Text block:
★ ★ ★ ★

Last week, the British government insisted that the next, long postponed, round of Brexit border checks on plant and animal products will begin on April 30, after a report in the Financial Times claimed UK port authorities had been told that health and safety checks on EU imports would not be going ahead as planned due to fears of “significant disruption” and of a return to long queues of lorries at ports.

Physical checks on what are regarded as medium to high-risk foods entering Britain from the EU, including cheese, fish and meat, are due to be introduced at the end of the month.

EU food imports will incur fees as high as £145 (€169) and vets will begin carrying out spot checks on produce, a move hauliers and the food sector fears will slow supply chains and increase cost and waste if food spoils.

Last month, the Cold Chain Federation, a UK trade body representing companies in the supply chain, warned that many small artisan suppliers on the continent would stop exporting to the UK altogether as a result of the extra bureaucracy.

The government’s own modelling suggests the new checks will cause food prices to rise by just 0.2pc over three years.

★ ★ ★ ★

Given data:
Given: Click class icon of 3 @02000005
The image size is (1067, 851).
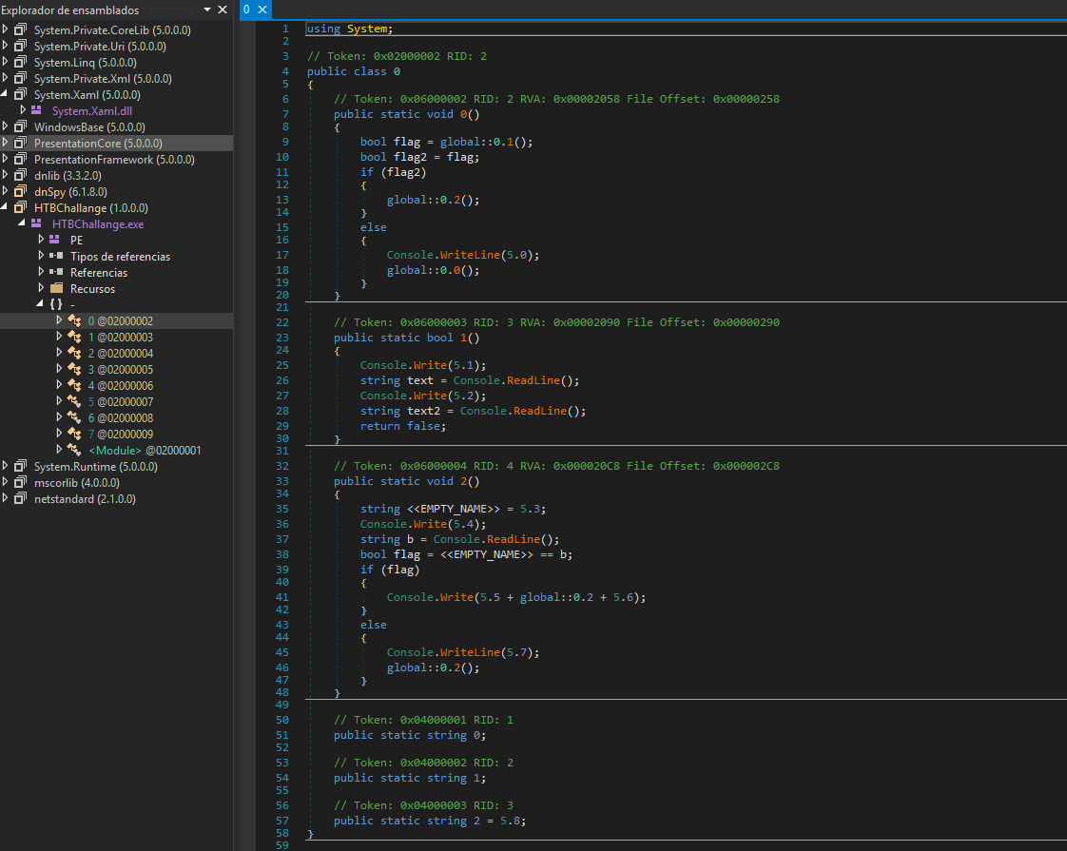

★ ★ ★ ★

Written exercise:
Answer these questions from the text on Brexit border checks above:
(a) On what date did the British government say the next round of checks would begin?
(b) What is the highest fee EU food imports will incur?
(c) By how much does the government's own modelling suggest food prices will rise, and over what period?

Output for this exercise:
(a) April 30
(b) £145 (€169)
(c) By 0.2pc over three years